WHAT IS NEEDED:
Every picture should be left out, but the lines below must be repeated exactly.

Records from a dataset
################
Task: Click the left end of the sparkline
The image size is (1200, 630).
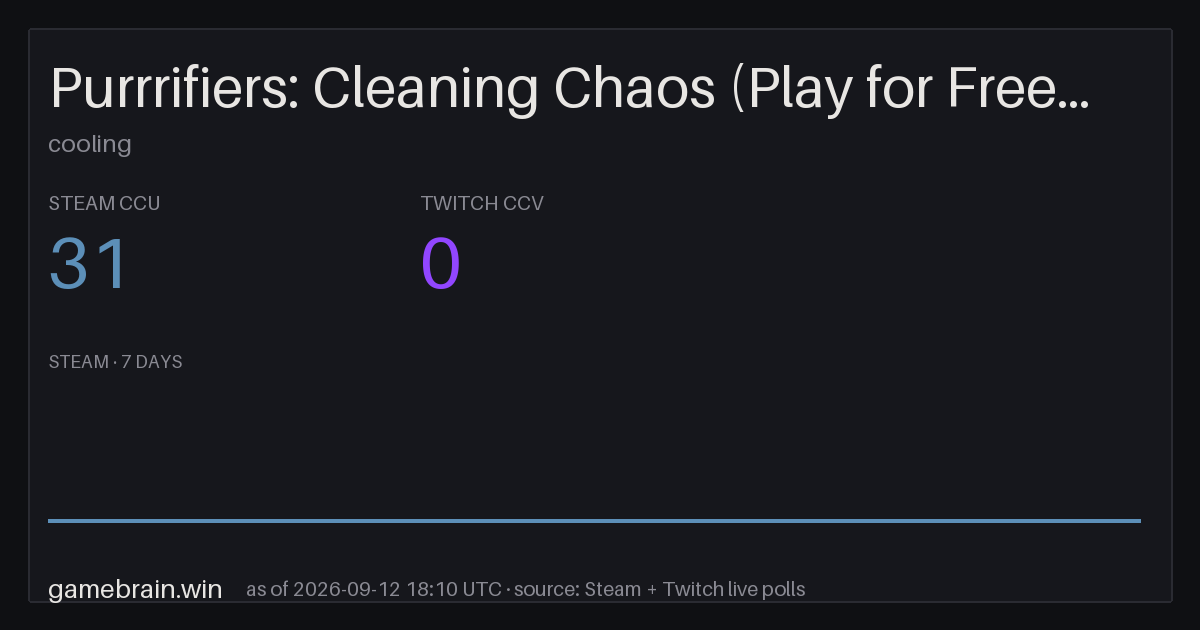Action: [50, 520]
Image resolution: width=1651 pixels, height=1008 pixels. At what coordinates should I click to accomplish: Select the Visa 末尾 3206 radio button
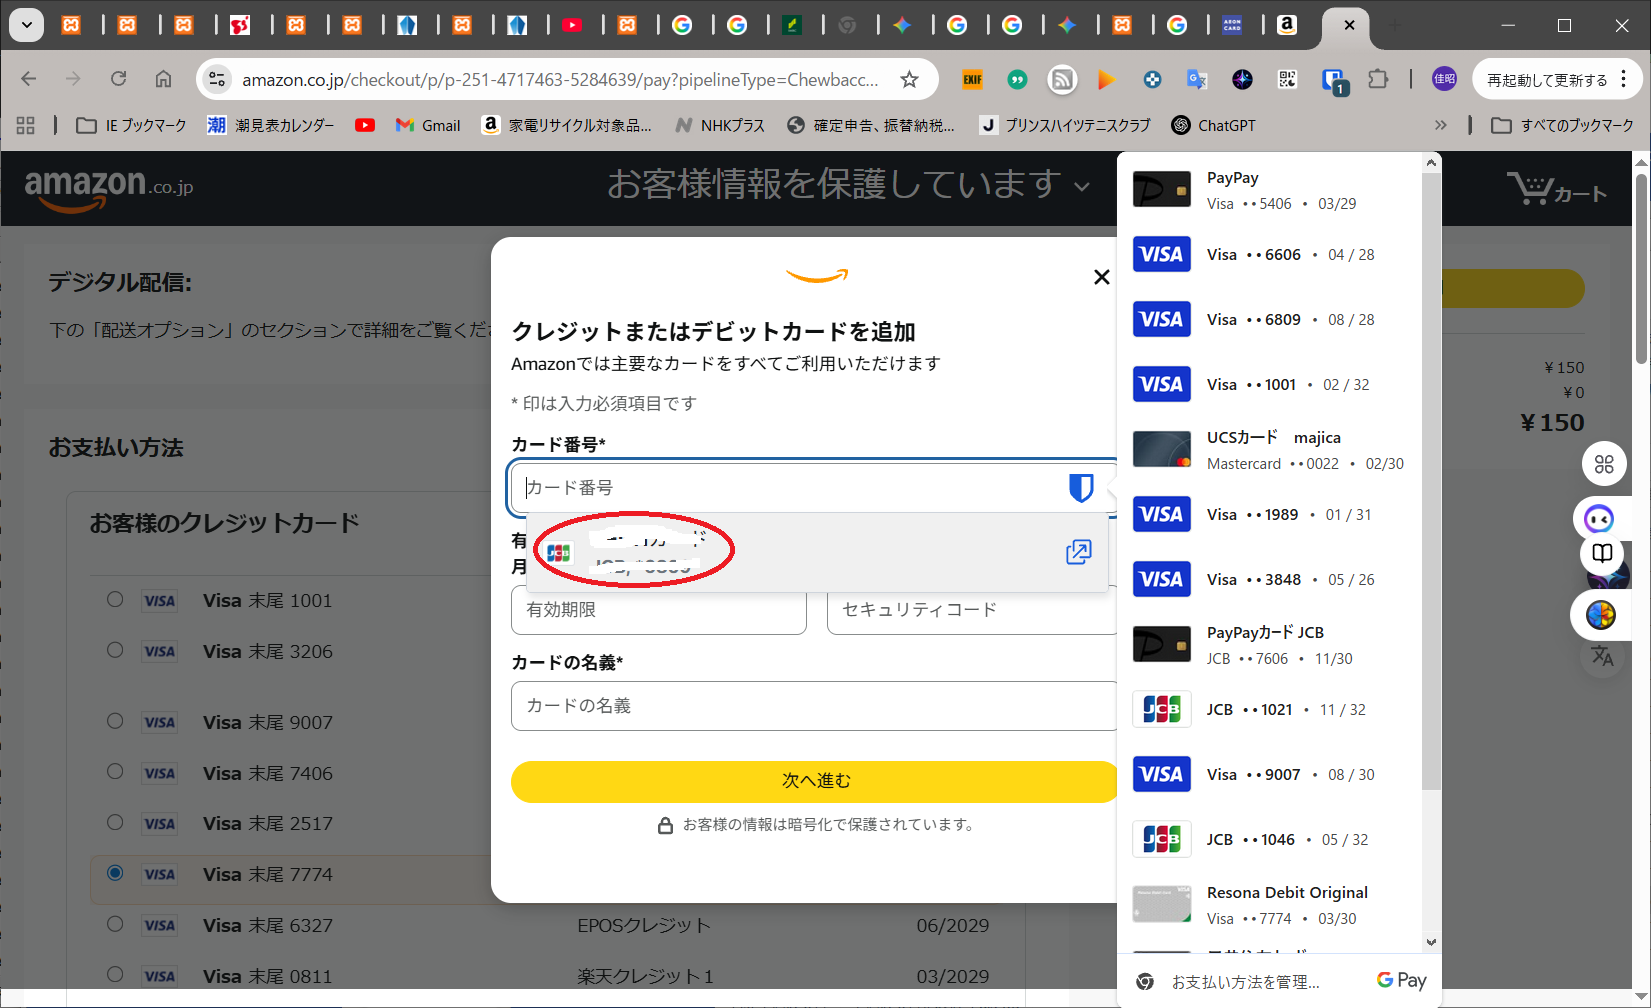[x=116, y=651]
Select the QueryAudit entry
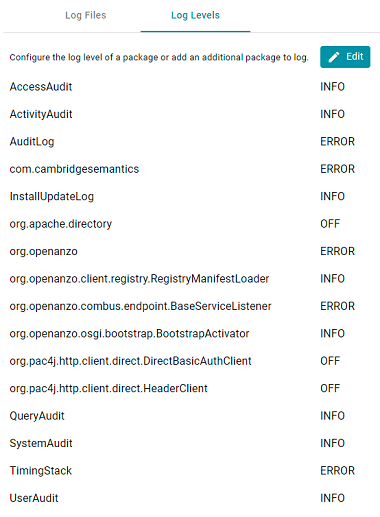The width and height of the screenshot is (380, 517). (x=37, y=416)
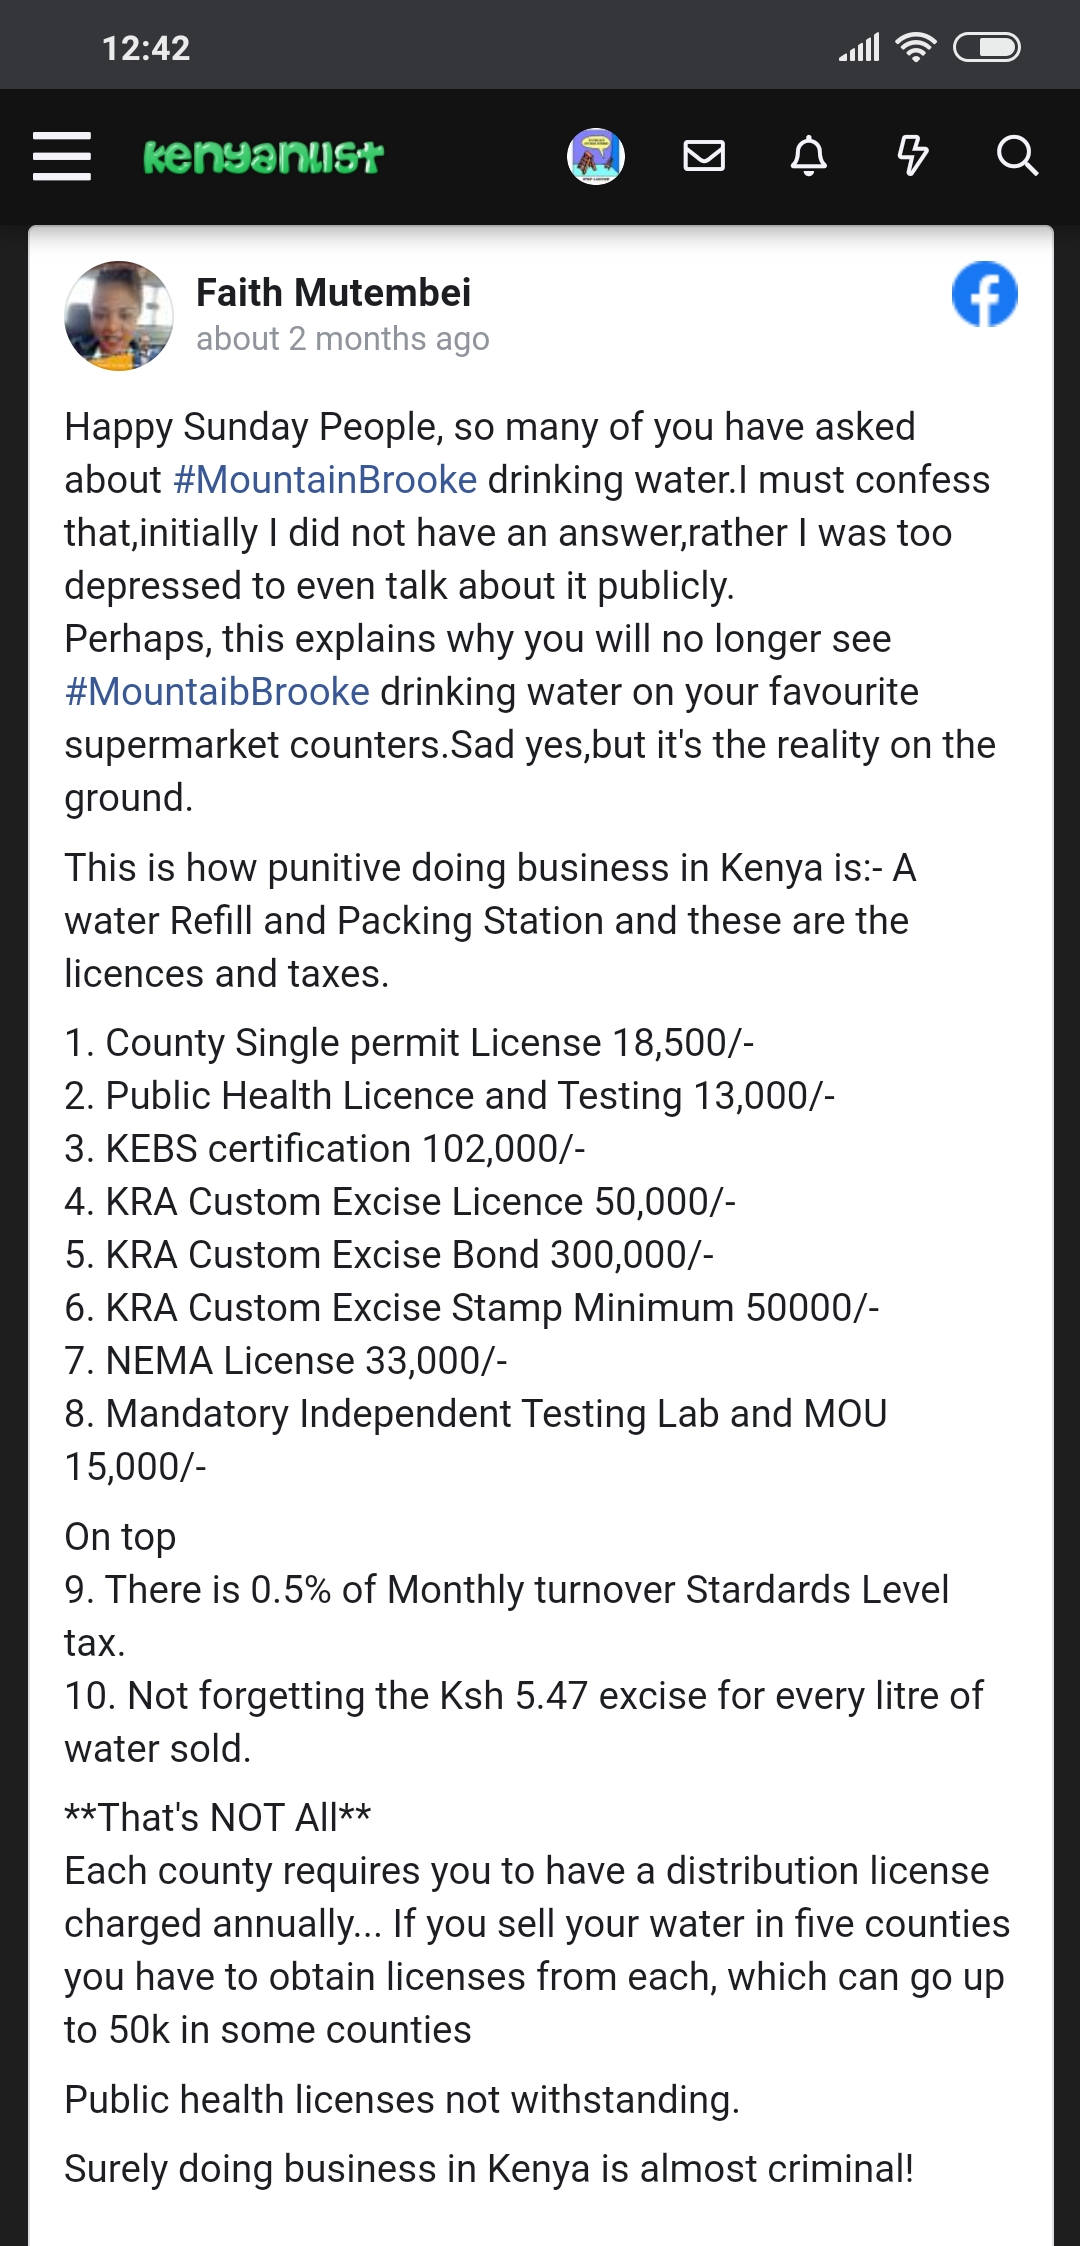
################
SOLUTION FOR THIS EXERCISE:
Task: Click the left end of the sparkline
The image size is (1200, 630).
Action: [50, 520]
Image resolution: width=1651 pixels, height=1008 pixels. At what coordinates should I click to accomplish: Select the Visa 末尾 3206 radio button
[x=116, y=651]
Select the QueryAudit entry
The width and height of the screenshot is (380, 517). (x=37, y=416)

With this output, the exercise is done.